O número de acidentes rodoviários, vítimas mortais e feridos graves ou ligeiros diminuiu nos primeiros cinco meses do ano, face a igual período de 2019, tendo-se registado 9297 sinistros, que provocaram 131 mortos, 618 feridos graves e 10.826 feridos ligeiros. Estes resultados constam do relatório da sinistralidade rodoviária no continente referente aos cinco primeiros meses do ano, elaborado pela Autoridade Nacional de Segurança Rodoviária (ANSR) e divulgado esta terça-feira.

Para a ANSR estes resultados demonstram “uma melhoria nos principais indicadores de sinistralidade, comparativamente com o período homólogo de 2019”, com menos 4531 acidentes com vítimas (-32,8%), menos 63 vítimas mortais (-32,5%), menos 226 feridos graves (-26,8%) e menos 5824 feridos leves (-35%).

A ANSR realça que a redução do número de sinistros decorre da diminuição de tráfego durante o período de Estado de Emergência devido a pandemia por covid-19 que impôs medidas de confinamento desde 19 de Março.

Contudo, segundo o relatório, a tendência de redução na sinistralidade já tinha sido verificada entre 1 de Janeiro e 18 de Março, período no qual se registaram menos 438 acidentes com vítimas (-6,4%), menos 22 vítimas mortais (-22%), menos 42 feridos graves (-9,8%) e menos 550 feridos leves (-6,7%) por comparação com o período homólogo de 2019.

No período em que vigorou o estado de emergência (19 de Março a 2 de Maio) foi registado um “acentuado decréscimo em todos os indicadores de sinistralidade”, concretamente menos 63,8% de acidentes com vítimas, menos 48,7% mortos, bem como menos de metade dos feridos graves (-57,0%) e menos 67,9% de feridos ligeiros.

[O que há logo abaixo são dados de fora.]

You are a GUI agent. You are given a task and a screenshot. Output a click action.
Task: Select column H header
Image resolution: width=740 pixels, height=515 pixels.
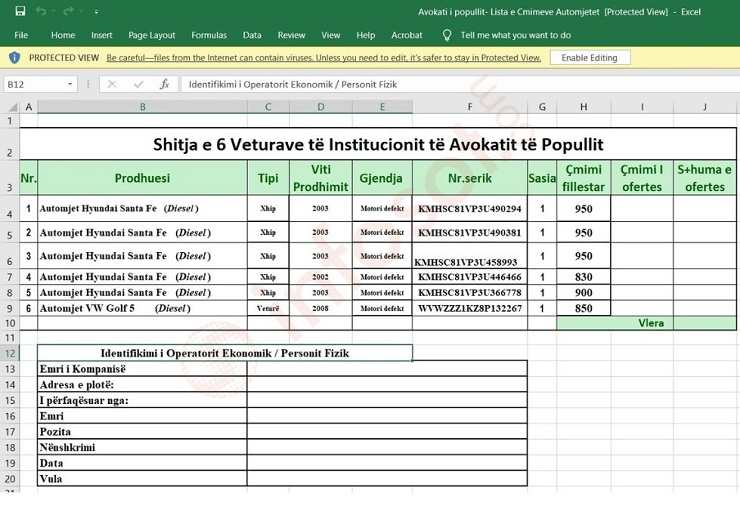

Dos resultados dos primeiros cinco meses o relatório destaca que dos despistes resultaram 44,3% das vítimas mortais e que a colisão entre veículos foi o motivo mais frequente do sinistro, tendo ocorrido em 50,9% dos acidentes com vítimas, 46,3% dos feridos graves e 55,8% dos feridos leves. Contudo, face ao período homólogo, os despistes de veículos provocaram menos vítimas: 17 vítimas mortais (-22,7%) e 56 feridos graves (-19,0%).

Nos atropelamentos registaram-se menos quatro mortos (-13,3%) e menos 89 feridos graves (-48,6%) e nas colisões observou-se uma diminuição de 42 vítimas mortais (-47,2%) e 81 feridos graves (-22,1%). A maioria dos acidentes (64,7%) com vítimas ocorreu em arruamentos: 41,2% das vítimas mortais, 45,8% dos feridos graves e 62,6% dos feridos leves.

Face ao mesmo período de 2019, “o maior decréscimo de vítimas mortais, em valor absoluto, registou-se nas estradas nacionais com menos 21 mortos e auto-estradas (-16) e o de feridos graves em arruamentos (-115), auto-estradas (-37) e estradas municipais, onde houve menos 33 óbitos. O relatório indica que 61,8% do total de vítimas mortais eram condutores, 21,4% peões e 16,8% passageiros.

No caso dos feridos graves, a proporção de condutores e passageiros foi superior (65,9% e 18,6%, respectivamente), enquanto a de peões foi inferior (15,5% dos feridos graves). Também neste indicador e face ao período homólogo se verificou uma melhoria em todas as categorias de utente, nomeadamente nos condutores, com menos 49 mortos (37,7%) e 125 feridos graves (-23,5%), e nos peões, que apresentaram uma redução de 91 feridos graves (-48,7%).

Os automóveis ligeiros foram o que sofreram mais acidentes, com 75,9% dos casos, mas também registaram a maior diminuição relativamente ao período homólogo (-36,7%).

De acordo com os dados estatísticos disponibilizados, nos primeiros cinco meses do ano foram fiscalizados cerca de 46,5 milhões de veículos, o que representa um aumento de 31,2% comparativamente a igual período de 2019, tendo sido detectadas mais de 530 mil infracções, o que representou uma redução de 3,0% face ao ano anterior.

A maior percentagem de infracções detectadas pelas autoridades foi o excesso de velocidade com 64,5%, sendo que, de acordo com a ANSR verificou-se “uma diminuição em todos os tipos de infracção que, nalguns casos, superior a 40%, como aconteceu com a condução sob o efeito de álcool, uso de telemóvel e não utilização de cintos de segurança”.